* _Items from a data source_
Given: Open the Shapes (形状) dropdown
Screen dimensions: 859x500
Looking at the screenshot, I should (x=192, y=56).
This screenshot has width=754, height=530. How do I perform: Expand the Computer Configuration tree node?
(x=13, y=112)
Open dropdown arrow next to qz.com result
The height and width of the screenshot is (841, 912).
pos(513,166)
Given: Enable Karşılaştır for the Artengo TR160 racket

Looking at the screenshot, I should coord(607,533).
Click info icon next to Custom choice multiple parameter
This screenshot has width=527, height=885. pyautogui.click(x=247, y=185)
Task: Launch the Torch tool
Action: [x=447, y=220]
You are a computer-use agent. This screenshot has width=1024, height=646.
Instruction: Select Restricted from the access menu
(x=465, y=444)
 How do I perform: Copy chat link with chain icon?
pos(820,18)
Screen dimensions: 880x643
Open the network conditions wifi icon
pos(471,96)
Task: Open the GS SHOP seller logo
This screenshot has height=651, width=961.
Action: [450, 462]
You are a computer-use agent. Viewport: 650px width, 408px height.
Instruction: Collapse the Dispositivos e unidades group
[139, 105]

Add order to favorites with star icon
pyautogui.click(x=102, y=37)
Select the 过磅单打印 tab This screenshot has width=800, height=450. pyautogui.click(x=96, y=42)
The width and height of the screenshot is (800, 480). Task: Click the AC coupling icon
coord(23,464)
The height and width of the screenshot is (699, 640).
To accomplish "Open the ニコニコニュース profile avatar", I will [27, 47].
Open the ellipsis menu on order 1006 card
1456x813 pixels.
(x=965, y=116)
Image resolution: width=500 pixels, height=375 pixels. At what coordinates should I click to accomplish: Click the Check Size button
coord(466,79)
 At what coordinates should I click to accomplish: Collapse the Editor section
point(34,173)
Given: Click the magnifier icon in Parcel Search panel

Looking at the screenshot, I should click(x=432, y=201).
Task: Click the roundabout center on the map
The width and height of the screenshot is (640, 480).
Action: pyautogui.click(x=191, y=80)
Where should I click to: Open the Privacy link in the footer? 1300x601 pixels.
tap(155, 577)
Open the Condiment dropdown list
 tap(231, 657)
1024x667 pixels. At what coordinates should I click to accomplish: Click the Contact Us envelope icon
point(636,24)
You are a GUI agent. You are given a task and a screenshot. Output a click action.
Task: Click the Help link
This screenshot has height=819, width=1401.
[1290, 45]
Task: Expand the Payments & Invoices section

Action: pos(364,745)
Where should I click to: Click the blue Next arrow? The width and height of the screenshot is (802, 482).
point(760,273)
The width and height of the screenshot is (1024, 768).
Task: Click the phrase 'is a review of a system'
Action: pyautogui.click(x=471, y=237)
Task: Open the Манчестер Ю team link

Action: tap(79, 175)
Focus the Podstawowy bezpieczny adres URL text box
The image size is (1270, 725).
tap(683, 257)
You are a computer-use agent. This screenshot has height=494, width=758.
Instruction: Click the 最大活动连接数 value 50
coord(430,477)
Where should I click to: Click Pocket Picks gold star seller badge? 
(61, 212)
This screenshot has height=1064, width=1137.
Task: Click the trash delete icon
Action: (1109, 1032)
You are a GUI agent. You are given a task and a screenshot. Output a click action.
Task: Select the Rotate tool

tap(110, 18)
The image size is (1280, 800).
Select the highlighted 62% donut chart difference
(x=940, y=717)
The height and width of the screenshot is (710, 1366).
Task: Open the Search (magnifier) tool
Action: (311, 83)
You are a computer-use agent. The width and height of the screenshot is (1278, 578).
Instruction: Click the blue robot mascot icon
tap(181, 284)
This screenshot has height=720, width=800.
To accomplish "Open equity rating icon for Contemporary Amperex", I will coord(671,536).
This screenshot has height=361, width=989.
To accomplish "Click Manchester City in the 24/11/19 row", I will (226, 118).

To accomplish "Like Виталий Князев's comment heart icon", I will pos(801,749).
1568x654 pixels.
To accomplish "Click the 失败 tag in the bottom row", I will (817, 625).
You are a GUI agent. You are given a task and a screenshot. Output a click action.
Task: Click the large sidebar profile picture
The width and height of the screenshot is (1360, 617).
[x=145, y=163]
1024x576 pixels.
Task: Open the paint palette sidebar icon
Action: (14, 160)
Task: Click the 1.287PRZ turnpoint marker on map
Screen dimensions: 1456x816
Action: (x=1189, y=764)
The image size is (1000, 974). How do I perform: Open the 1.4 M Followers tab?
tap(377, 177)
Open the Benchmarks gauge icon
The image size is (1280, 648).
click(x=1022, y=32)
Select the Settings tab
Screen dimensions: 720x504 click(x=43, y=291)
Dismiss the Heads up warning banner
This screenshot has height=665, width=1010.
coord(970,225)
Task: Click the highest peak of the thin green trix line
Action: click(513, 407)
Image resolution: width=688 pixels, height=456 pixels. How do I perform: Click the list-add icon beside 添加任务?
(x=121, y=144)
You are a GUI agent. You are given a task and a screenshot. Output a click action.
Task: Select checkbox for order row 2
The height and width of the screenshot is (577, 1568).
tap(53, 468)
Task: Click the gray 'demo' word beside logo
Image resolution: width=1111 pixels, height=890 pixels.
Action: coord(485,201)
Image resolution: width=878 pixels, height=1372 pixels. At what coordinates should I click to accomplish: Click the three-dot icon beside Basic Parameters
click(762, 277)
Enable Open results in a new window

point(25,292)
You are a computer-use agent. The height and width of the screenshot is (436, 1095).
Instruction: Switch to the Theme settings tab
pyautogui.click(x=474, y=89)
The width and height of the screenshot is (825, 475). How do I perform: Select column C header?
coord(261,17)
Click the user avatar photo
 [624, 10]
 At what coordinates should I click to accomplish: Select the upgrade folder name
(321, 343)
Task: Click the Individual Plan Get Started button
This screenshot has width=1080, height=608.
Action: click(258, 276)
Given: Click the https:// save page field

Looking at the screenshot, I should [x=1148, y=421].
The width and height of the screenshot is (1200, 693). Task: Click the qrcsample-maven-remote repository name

* _Task objective_
All that belongs in your answer is the stretch of entries above from the line with "Click info icon" through the line with "Select the 过磅单打印", printed exactly.

* _Answer space_
Click info icon next to Custom choice multiple parameter
This screenshot has width=527, height=885. pyautogui.click(x=247, y=185)
Task: Launch the Torch tool
Action: [x=447, y=220]
You are a computer-use agent. This screenshot has width=1024, height=646.
Instruction: Select Restricted from the access menu
(x=465, y=444)
 How do I perform: Copy chat link with chain icon?
pos(820,18)
Screen dimensions: 880x643
Open the network conditions wifi icon
pos(471,96)
Task: Open the GS SHOP seller logo
This screenshot has height=651, width=961.
Action: [450, 462]
You are a computer-use agent. Viewport: 650px width, 408px height.
Instruction: Collapse the Dispositivos e unidades group
[139, 105]

Add order to favorites with star icon
pyautogui.click(x=102, y=37)
Select the 过磅单打印 tab This screenshot has width=800, height=450. pyautogui.click(x=96, y=42)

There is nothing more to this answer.